A lawsuit that has the potential to oust Toronto Mayor Rob Ford from office entered its second day in court Thursday, with lawyers from both sides arguing over the mayor’s previous testimony.

Ford took the stand at his conflict-of-interest trial Wednesday, but his lawyer took over Thursday, arguing that the Municipal Conflict of Interest Act, which Ford is alleged to have breached, should not even apply in this case.

The trial, which was launched by a private citizen who is represented by high-profile lawyer Clayton Ruby, surrounds a council meeting in February where Ford participated and voted in a debate about his use of city resources to raise money for his personal football charity.

Ford’s lawyer argued that he had every right to speak during that council meeting.

“Why can’t he speak?" asked Ford’s lawyer. “You would muzzle city councillors if they couldn't speak to those matters"

Ruby, however picked apart Ford’s pervious testimony.

On Wednesday, Ford told the court that he believed that the Conflict of Interest Act had to involve his work with the city, and since this was his own personal charity, it wouldn’t apply.

Ford had also argued that he didn’t violate the act because he didn’t benefit financially from his actions.

Ruby said Thursday that it was part of the mayor’s job to know the rules.

"This cannot be Mayor Ford's true understanding of the Conflict of Interest Act… it makes no sense,” Ruby told the court.

Whether or not Ford knew the true definition of a conflict of interest has become a key question in the case.
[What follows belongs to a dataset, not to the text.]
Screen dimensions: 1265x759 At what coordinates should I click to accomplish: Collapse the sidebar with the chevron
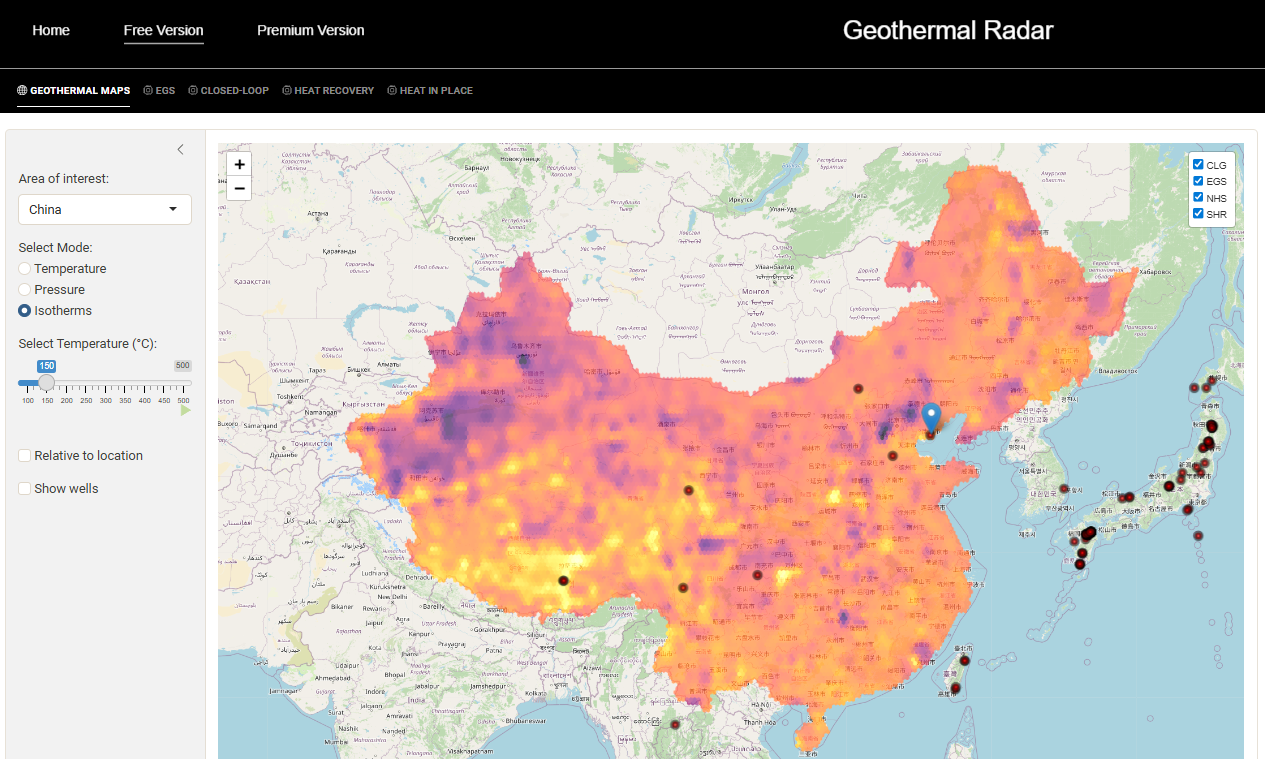pos(180,150)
Ford will be removed from office only if he is found to have knowingly broken the rules, rather than making an honest error in judgment.

Ruby argued that "ignorance of the law is not an error in judgment" and pointed out that the mayor swore an oath, saying he would not break the act.

Ford said Wednesday that he had not read the act in full before taking the oath.

Swearing such an oath without even reading it is "simply ensuring that it will be breached,” said Ruby, telling the court that Ford was "deliberately and willfully blind.”

After a morning of sitting in a courtroom listening to Ruby poke holes through his previous testimony, Ford walked out of the courtroom at the noon break without speaking to reporters.

He did not return in the afternoon.

The verdict in the case will take at least a month, though the judge has said that he hopes to provide a timely decision.